Camping on an island was great fun as a kid and teen. Like Robinson Crusoe, but with tents and outboard motors. Now here I am, four decades later, boating to our camp site with my son, Ryan. This place is so much more remote. The lake is an ancient vestige of the last ice age, its water is clear as glass, and it is bound by rocky shores. There are no sandy beaches. While it reaches depths of 40 feet at its deepest, there are boulders strewn about in the water. No water-skiing, big power boats or jet skis here. The boat launch can barely handle our little fourteen-foot Magnum fishing boat.
We started this annual thing, Joe & I, as a “Camporee”, inviting folks from work to join us for an off-site get together. The first year we had a good turnout, a half-dozen campers and some day visitors on Saturday, enjoying a wood fire and grilled foodstuffs. That was when we held the Camporee at Moffitt’s Beach, where you can drive your air-conditioned SUV right up to the “driveway” of your camp site. You can “rough it” in a tent, pitched alongside the pop-ups, travel trailers and RV’s.
Since moving the Camporee to the remote and desolate Forked Lake, it’s been down to the true core of adventure-seeking wilderness lovers; Joe & his son Bowin, Me and my son Ryan, and our dear friend Sparky. It’s become something of an intimate affair, all the more special because the experience is shared by just the few of us.
We’ve lived, however briefly, like a little tribe out in the piney woods. We caught fish to feed the clan. We visited each other’s camps for dinners and breakfasts. Joe & Bowin fishing from their Tracker, Ryan & I on The AquaMarie, we’d catch up to and pass one another during the day, sharing fish hot spots and sporting our catches.

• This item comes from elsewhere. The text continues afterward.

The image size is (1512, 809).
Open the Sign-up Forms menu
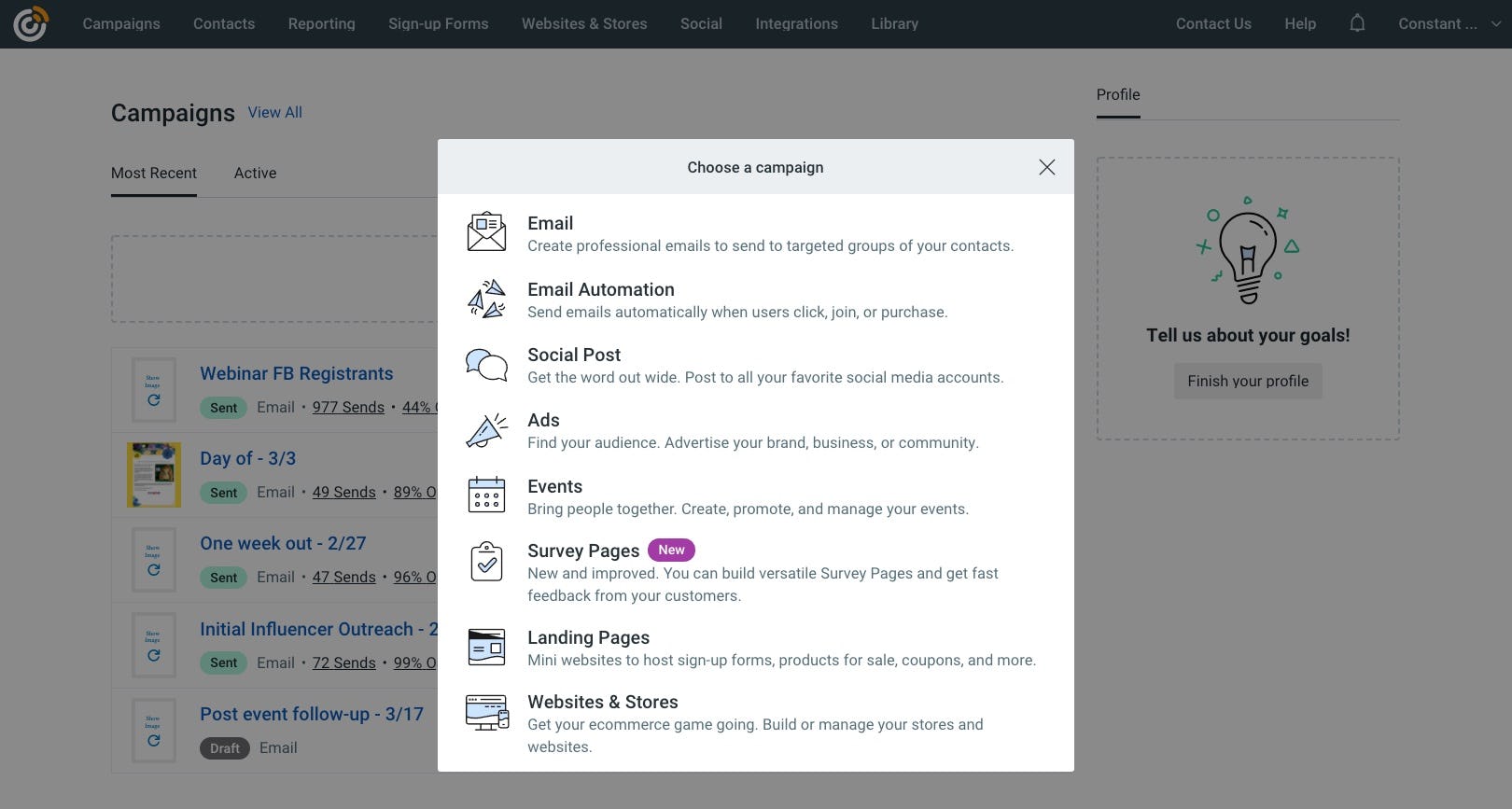(x=438, y=24)
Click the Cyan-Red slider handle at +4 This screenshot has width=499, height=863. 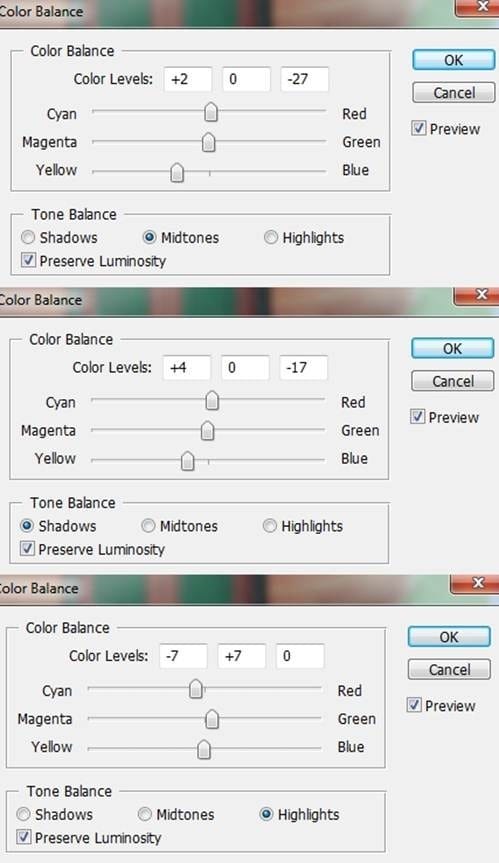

During the day, it’s outdoor sporting at its best. Boats and fishing. A contest for first, largest and most fish. One appreciates the lack of phones ringing, televisions playing, lawnmowers running, cars & trucks passing. It takes a little while for the brain to adjust. There are chores at camp, but few real responsibilities. No gardens to water, no houses to paint, no stairs to build, no dog to feed.
As the day draws to a close, we make dinner plans. Tonight at Joe’s camp, tomorrow at ours. Joe is serving up loose meat sandwiches, cooked over a wood fire in a cast iron Dutch oven. It’s a mix of venison, some pork, and a ground-up leftover hamburger from lunch. Is it the air, the activity, or the lack of a fridge and pantry to raid that makes all food taste so much better when camping? Served simply on rolled bread, your hand as the plate, it was the best thing I’d tasted all day.
After dinner it was probably around nine o’clock (I have no time piece with me. We tell time by the position of the sun when we’re in the bush!). Ryan and I boarded the AquaMarie and turned on the running lights, and made our way across the lake under a full moon.
Back at our camp, Ryan and I found that Sparky had arrived late (hitherto he was MIA, and we wondered if he’d make it this year). Following our best homo habilis manners, we started a roaring fire and commenced to stare at it for several hours. Loons on the lake let out their calls between dives. Across the water, the sounds carry from other camps. As the moon raced across the sky, the sounds and the visible camp fires dwindled until all fell silent.
Bed time, and tomorrow is a full day in camp.
It would be the best rest of this year.